Of course, I still kept playing the songs for fun and another source joined in – the Scots emigres to places like Nova Scotia with their music started to be available. People like Gordon Lightfoot whose songs Fare thee well Nova Scotia and Canadian Railroad Trilogy seem to come from the same Scottish wellsprings of transmitting emotion and experience directly.

In those years it was still expensive and difficult to obtain LPs and radio that were the main source but gradually things got cheaper and better – the quantum leap was first CDs where a lot of the older material was reissued, then the internet and you tube where you can find people like Stan Roger singing ‘Northwest passage’ or Mary Black.

A few years back now, I found the Johnsonville Scottish Country Dance introductory classes advertised in the local paper and Maureen my wife was keen so we went to them and, in my case, tried to learn the steps, in her case learnt them rather well.

Peter in the set on the right dancing Sugar Candie at the Johnsonville 50 Golden Years celebration in 2016. Maureen is dancing at the far left.

Sadly after 3 or 4 years of this my legs decided to pack up badly and since we have 128 steps down to our place from the road (never buy a house in a sellers’ market folks!) it started to become real agony to go down them after classes. In the end I had to stop going so at least I could keep some mobility at home for the things that need to be done there. Sadly, while things have stabilised with my legs, they have never improved to the extent I could return.

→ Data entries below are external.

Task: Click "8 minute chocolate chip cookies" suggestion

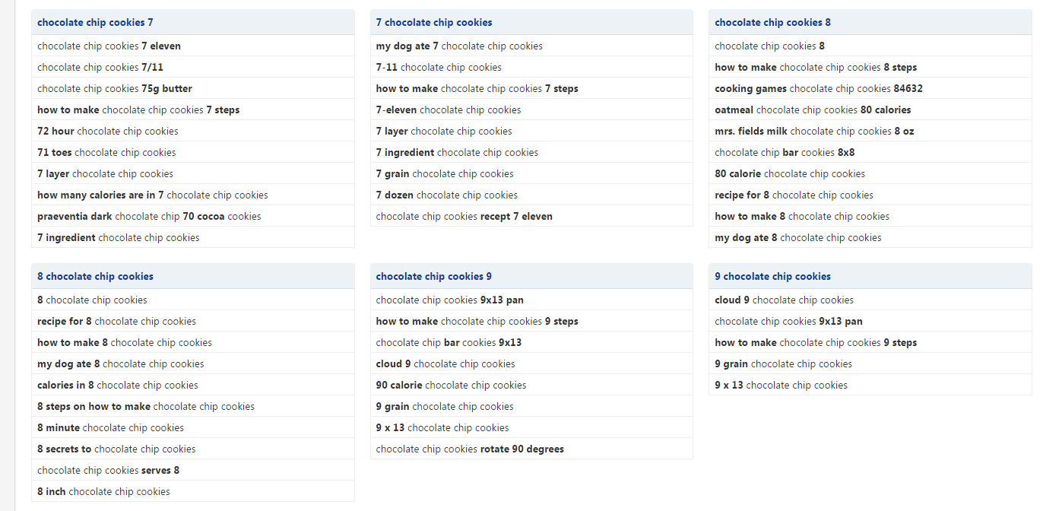Action: pos(110,428)
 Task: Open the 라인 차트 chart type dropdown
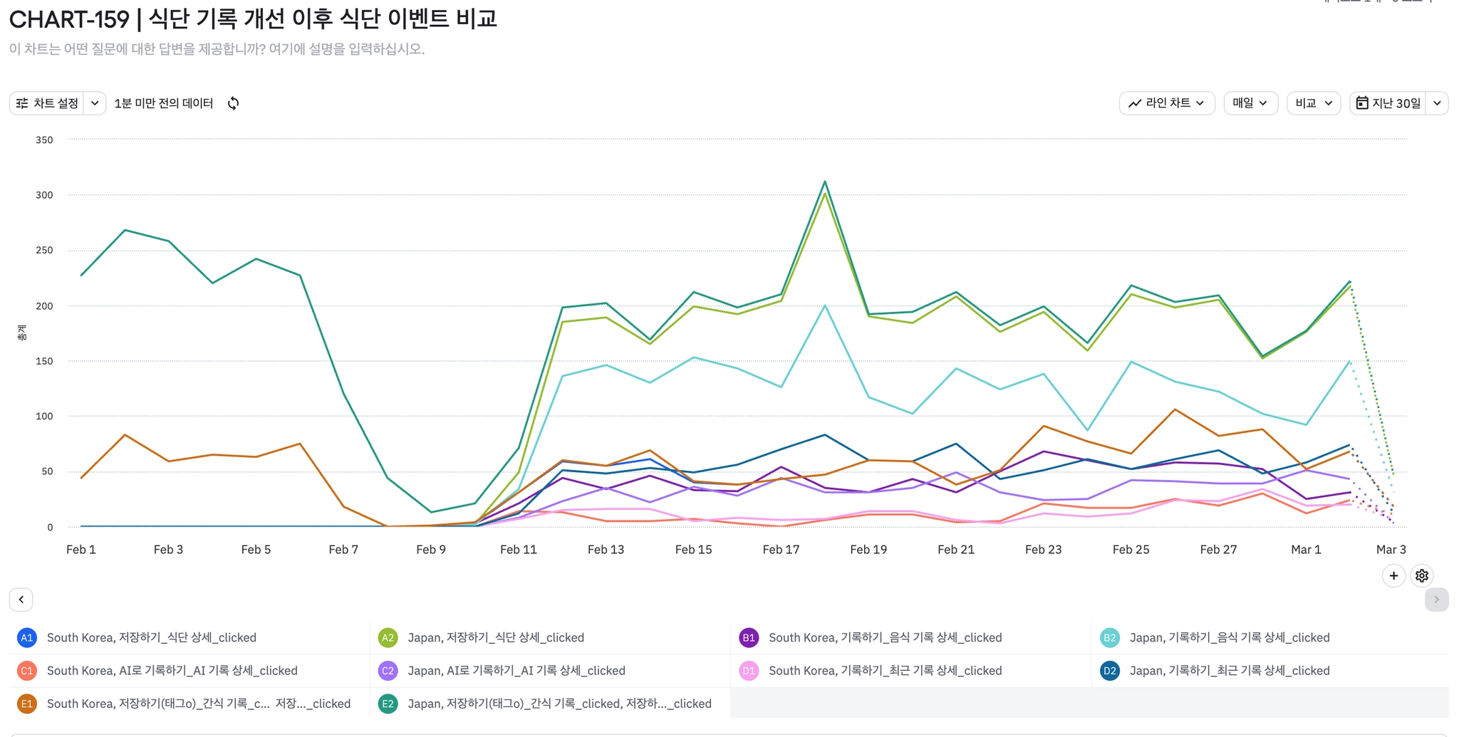(1166, 103)
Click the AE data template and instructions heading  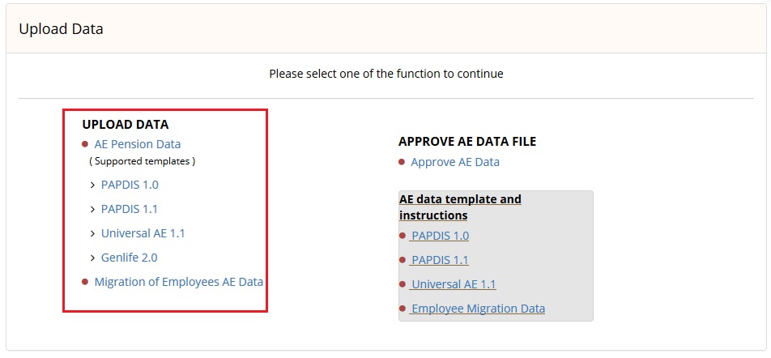(x=460, y=207)
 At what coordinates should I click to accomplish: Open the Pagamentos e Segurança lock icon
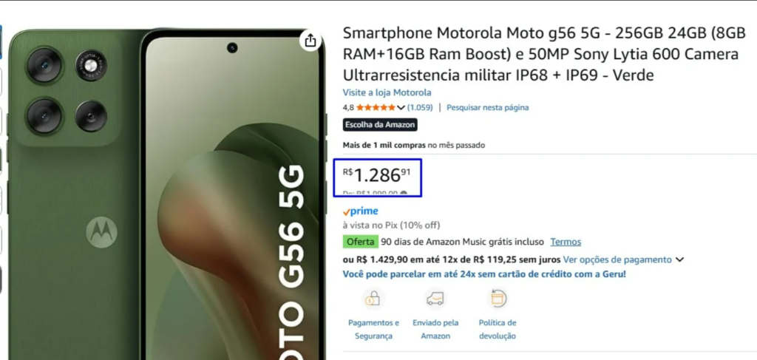[373, 299]
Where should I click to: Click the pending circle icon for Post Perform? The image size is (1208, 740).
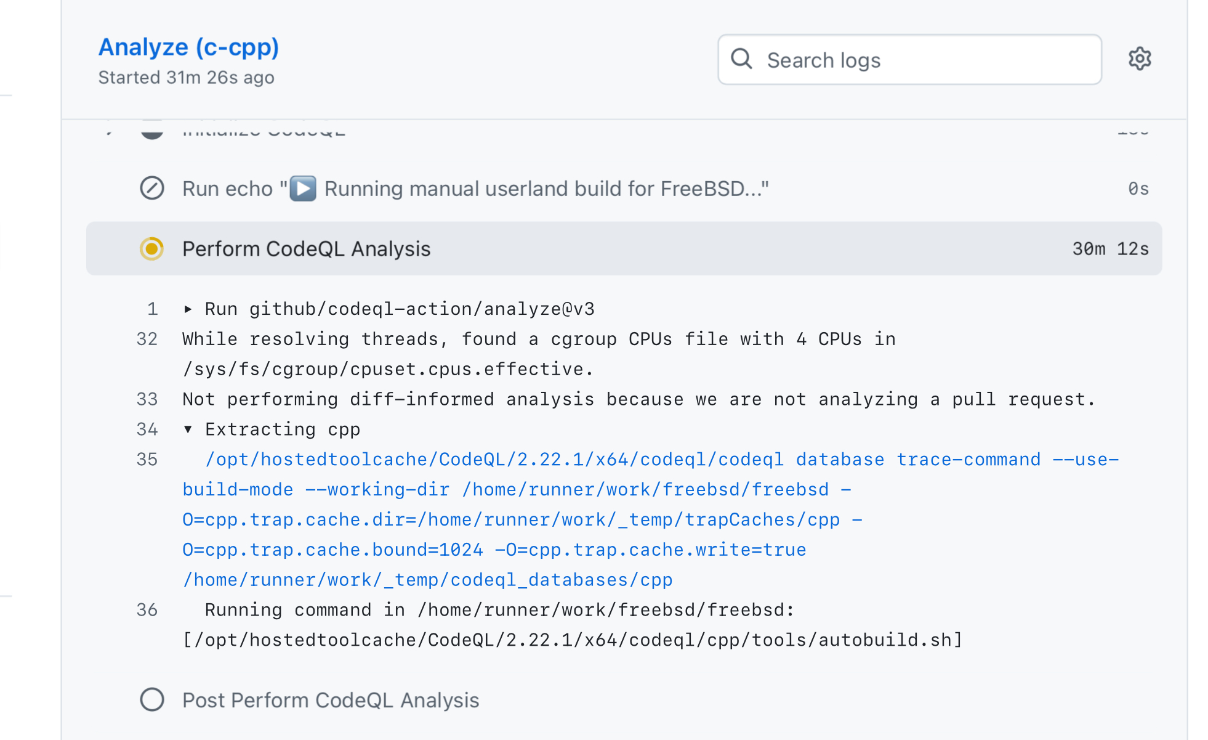[x=151, y=700]
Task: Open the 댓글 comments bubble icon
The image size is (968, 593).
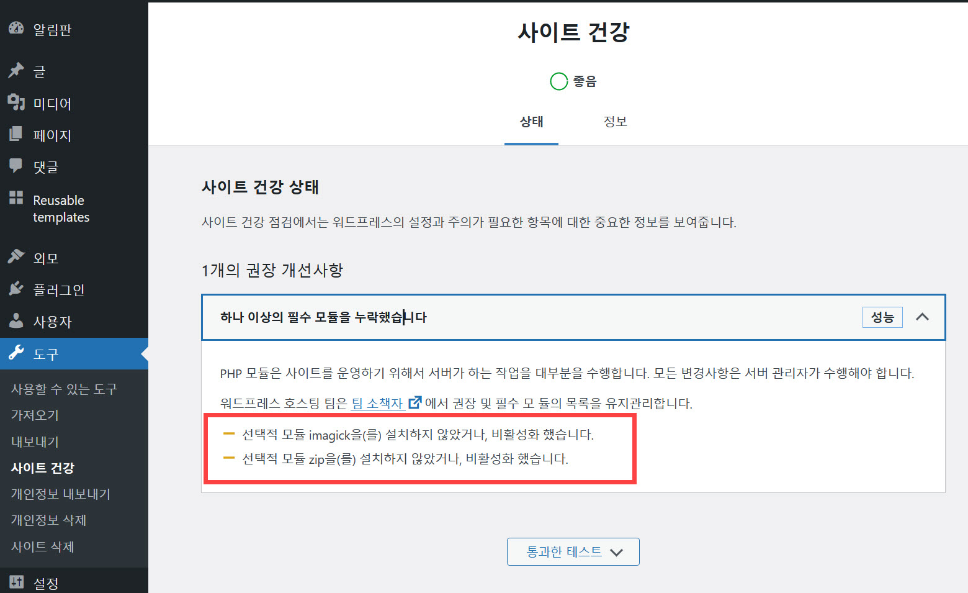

To this day I still play the 12 string, 6 string guitar and 5 string banjo having acquired a collection of them over the years that would have both parents spinning like tops in their graves if they only knew.

It’s a fun thing to do, very emotionally satisfying and when you play Fair flow’r O Northumberland, Wild Mountain Thyme or Mairi’s Wedding it feels like you are touching something almost palpable. To quote a folk song ‘it levels out my mind and evens out my thinking’, although strictly speaking the Irish song said that about drinking, not playing music.